What should a World War look like?

11-11 Memories Retold

11th November 1916, a young photographer leaves Canada to join the western front in Europe. The same day, a German technician is told that his son is missing in action. Both want to preserve their humanity and come back alive to their loved ones.

Video games have given us countless images of the past, some literal-minded, some more playful, from Total War's continent-sized thought experiments to the hinterland between myth, game design and archaeological record that is Assassin's Creed Odyssey. Among 2018's offerings are two that, to my mind, deserve special attention for the stark yet deceptive contrast they form: DigixArt and Aardman's melancholy Great War tale 11-11: Memories Retold, and DICE's characteristically seismic World War 2 shooter Battlefield 5.

In many respects, the two could not be more unlike. One is a multiplayer-centric ensemble piece in which huge armies clash on a Greatest Hits of regional combat theatres, the other a gentle, affecting third-person outing in which you need never fire a single bullet. Each game, moreover, has its own very specific way of looking at the past. One is a photorealistic simulation, devoted to visual granularity both for its own sake and to facilitate encounters in which cover and camouflage are key; the other, a playable homage to fine art and in particular, the late 19th century movement Impressionism, which "paints" each frame's contents in real-time, brushstroke by brushstroke.

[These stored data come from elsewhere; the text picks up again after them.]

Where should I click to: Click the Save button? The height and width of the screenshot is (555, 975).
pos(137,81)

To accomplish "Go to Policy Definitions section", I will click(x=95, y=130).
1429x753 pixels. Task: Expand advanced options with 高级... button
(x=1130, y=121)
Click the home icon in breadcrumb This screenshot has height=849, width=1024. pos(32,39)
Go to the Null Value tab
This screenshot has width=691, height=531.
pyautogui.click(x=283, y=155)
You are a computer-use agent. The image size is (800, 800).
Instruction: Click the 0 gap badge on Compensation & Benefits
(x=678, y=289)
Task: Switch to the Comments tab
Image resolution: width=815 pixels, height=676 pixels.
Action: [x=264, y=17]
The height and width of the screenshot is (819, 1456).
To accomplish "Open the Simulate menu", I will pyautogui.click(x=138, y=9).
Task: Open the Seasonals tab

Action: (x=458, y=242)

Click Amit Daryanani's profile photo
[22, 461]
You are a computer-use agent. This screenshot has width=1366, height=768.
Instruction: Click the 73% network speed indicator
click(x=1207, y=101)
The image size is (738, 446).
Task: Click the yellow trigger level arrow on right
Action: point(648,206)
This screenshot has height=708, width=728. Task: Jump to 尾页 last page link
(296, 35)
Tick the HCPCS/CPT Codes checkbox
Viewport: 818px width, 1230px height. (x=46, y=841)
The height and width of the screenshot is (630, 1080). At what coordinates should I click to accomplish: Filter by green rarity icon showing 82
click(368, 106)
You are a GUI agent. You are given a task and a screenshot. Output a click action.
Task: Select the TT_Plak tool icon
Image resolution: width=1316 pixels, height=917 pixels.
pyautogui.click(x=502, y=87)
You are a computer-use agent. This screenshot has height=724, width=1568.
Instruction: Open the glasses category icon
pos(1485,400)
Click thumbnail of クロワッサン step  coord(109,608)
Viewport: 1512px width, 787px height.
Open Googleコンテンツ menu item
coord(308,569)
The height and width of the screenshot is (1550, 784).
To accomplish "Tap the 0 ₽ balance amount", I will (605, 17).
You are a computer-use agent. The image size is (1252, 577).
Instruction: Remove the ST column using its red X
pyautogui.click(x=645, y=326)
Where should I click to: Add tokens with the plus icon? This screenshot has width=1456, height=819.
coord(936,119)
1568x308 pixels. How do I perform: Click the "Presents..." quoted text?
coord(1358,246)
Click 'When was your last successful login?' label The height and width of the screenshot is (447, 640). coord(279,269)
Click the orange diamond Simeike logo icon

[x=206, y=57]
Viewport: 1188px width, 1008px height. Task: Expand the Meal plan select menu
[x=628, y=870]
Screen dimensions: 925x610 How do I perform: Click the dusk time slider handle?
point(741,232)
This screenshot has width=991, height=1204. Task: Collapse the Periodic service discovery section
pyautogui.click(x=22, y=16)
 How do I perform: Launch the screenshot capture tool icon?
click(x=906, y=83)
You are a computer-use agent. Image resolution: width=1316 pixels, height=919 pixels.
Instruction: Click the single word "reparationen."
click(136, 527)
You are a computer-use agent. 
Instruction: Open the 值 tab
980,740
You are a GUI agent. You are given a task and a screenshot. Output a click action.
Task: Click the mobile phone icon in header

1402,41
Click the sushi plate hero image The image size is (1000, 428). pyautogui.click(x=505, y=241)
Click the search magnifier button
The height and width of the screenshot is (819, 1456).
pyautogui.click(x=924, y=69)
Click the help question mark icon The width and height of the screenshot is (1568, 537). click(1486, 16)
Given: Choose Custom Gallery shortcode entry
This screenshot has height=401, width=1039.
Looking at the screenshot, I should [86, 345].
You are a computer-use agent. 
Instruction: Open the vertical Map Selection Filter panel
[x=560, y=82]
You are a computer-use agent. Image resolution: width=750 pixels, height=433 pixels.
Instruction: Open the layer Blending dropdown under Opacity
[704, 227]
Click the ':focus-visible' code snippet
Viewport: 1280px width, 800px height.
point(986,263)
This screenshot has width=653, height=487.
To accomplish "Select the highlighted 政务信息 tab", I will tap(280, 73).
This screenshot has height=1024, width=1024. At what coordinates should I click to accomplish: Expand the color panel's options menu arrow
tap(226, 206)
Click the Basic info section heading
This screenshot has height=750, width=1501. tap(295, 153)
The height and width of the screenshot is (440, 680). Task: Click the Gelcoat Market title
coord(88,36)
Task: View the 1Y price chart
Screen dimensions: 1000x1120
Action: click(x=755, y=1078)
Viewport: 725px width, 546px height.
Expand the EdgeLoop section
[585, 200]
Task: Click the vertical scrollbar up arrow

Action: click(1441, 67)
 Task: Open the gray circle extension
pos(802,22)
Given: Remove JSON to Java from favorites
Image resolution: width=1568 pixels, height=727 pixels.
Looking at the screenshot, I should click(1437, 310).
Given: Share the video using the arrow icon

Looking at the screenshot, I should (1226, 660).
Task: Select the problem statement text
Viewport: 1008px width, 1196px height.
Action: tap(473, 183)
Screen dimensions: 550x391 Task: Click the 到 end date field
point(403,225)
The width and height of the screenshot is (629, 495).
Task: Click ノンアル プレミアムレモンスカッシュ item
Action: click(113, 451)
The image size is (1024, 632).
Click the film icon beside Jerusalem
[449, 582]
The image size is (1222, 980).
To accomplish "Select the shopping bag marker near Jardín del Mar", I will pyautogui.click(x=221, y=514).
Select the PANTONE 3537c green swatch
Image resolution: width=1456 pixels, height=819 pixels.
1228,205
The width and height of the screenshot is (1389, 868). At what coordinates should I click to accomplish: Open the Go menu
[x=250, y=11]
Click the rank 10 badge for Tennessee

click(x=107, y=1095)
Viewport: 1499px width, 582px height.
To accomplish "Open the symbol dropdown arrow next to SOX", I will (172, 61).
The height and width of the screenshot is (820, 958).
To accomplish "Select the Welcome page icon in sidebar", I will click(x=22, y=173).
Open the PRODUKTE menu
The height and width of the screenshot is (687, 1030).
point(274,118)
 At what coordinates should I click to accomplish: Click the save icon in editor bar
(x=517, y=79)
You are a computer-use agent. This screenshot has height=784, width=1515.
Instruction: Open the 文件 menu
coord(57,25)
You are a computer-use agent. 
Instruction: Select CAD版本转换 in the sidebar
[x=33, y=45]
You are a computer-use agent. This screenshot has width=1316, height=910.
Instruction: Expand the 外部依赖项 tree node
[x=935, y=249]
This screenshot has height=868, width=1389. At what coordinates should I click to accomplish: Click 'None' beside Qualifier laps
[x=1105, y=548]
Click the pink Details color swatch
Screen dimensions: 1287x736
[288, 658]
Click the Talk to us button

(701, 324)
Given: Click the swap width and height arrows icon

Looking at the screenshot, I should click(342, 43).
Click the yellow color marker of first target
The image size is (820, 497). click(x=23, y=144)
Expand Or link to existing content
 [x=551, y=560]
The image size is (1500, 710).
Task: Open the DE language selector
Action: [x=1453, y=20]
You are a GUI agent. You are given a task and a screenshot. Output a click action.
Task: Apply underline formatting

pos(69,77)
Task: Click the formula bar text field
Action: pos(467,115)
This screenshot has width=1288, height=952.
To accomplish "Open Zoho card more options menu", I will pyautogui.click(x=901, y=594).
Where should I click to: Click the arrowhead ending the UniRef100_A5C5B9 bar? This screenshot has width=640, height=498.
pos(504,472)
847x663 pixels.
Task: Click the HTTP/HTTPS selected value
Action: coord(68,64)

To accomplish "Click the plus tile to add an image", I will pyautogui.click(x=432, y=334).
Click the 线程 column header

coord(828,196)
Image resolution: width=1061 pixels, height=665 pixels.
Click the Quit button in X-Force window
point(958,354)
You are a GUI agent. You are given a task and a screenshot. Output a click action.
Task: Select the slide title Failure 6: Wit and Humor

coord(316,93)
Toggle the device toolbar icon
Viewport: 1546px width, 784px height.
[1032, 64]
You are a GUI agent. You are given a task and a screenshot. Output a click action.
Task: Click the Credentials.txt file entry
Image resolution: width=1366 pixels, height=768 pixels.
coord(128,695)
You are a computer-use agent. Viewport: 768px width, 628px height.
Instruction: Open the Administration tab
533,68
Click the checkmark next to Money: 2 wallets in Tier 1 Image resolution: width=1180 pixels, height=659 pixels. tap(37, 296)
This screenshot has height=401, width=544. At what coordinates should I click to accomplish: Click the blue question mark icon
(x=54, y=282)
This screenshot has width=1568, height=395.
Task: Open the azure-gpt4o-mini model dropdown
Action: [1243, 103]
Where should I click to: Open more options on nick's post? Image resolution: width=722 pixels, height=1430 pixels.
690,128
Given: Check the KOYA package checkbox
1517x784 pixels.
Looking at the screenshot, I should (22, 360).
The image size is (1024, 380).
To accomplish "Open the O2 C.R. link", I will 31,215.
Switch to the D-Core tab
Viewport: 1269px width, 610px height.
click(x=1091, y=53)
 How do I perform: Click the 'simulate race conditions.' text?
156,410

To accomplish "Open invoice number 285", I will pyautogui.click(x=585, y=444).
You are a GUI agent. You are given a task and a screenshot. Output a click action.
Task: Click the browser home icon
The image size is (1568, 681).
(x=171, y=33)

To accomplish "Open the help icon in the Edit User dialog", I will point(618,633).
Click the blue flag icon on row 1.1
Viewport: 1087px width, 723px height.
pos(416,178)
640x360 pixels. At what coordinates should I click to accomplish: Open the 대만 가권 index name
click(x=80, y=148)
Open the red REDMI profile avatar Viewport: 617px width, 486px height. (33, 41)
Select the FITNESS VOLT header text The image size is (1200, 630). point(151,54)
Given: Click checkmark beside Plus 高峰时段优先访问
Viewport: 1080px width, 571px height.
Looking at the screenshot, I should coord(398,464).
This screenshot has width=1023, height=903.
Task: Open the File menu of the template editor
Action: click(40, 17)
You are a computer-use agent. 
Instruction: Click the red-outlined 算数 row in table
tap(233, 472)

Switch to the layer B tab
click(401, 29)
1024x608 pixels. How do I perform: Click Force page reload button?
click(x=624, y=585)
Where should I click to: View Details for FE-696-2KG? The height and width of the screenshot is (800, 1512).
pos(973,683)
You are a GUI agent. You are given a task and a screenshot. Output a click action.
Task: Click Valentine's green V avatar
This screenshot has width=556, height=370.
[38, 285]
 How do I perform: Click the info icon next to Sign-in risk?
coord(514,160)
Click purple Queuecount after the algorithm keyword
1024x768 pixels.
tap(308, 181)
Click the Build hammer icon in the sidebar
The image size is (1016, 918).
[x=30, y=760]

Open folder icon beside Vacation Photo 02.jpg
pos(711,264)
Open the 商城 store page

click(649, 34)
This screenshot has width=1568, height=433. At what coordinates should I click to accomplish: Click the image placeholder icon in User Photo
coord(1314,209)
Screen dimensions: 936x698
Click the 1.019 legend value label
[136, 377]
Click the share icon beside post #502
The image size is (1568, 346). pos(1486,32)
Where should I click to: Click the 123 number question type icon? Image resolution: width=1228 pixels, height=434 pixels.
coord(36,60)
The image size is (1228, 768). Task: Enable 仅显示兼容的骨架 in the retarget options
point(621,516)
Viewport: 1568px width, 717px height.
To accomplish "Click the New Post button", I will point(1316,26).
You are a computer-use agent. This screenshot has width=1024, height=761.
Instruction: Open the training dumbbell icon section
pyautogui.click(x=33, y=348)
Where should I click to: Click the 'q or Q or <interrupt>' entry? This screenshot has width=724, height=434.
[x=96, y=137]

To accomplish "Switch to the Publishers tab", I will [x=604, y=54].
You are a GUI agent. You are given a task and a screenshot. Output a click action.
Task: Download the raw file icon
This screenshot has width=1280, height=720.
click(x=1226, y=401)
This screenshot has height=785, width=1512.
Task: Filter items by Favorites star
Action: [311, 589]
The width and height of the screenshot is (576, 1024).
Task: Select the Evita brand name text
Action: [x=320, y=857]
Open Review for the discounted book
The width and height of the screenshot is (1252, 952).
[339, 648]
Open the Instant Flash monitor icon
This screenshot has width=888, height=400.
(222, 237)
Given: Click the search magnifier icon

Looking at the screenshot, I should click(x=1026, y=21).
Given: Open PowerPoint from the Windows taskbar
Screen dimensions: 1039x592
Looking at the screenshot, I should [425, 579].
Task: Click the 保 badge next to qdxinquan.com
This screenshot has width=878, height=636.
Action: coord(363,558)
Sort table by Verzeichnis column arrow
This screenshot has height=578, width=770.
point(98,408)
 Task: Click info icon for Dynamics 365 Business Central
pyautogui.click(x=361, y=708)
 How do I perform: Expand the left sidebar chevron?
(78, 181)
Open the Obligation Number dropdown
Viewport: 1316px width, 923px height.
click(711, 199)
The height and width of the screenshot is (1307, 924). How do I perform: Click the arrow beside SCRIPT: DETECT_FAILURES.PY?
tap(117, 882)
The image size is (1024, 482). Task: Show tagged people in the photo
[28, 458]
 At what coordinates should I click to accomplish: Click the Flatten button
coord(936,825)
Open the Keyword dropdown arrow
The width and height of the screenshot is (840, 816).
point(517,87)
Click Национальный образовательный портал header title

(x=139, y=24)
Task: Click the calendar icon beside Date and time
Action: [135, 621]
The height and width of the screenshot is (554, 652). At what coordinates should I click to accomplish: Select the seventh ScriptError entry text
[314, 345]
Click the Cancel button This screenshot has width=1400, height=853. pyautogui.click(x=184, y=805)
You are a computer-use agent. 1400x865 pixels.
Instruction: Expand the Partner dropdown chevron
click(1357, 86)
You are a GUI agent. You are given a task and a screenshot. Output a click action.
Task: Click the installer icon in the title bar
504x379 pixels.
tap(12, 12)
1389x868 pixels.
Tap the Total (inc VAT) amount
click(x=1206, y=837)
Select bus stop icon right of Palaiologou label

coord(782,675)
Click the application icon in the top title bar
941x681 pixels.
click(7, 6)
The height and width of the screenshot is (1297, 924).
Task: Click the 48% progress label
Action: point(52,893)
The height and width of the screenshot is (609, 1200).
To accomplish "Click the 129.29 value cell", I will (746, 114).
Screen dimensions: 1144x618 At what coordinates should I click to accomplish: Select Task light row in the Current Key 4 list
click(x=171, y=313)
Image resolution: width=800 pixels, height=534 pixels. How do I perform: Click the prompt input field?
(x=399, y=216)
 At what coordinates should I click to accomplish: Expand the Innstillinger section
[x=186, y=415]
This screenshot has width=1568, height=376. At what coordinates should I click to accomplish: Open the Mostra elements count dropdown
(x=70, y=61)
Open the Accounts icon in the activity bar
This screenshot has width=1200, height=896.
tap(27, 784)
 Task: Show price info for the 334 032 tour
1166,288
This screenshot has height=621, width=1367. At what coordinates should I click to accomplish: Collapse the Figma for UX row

Consider how their approaches differ when it comes to objects near and far. In Battlefield 5, everything is knife-sharp no matter the distance, as you zero-in on bodies crawling along a hillside only for an opposing soldier to burst, horribly gigantic, from the undergrowth to your left. Visibility varies according to the weather and combat conditions, but the ethos remains one of baleful clarity: the grenade smoke might block your aim but it is always high fidelity. 11:11 has no truck with such all-or-nothing detailing - indeed, it seems positively hostile to it, at any range. Lanterns, branches and barbed wire shudder apart close at hand into writhing columns of brushmarks, like dirty raindrops on glass, while landmarks are swept away and etherised in heaves of autumnal colour.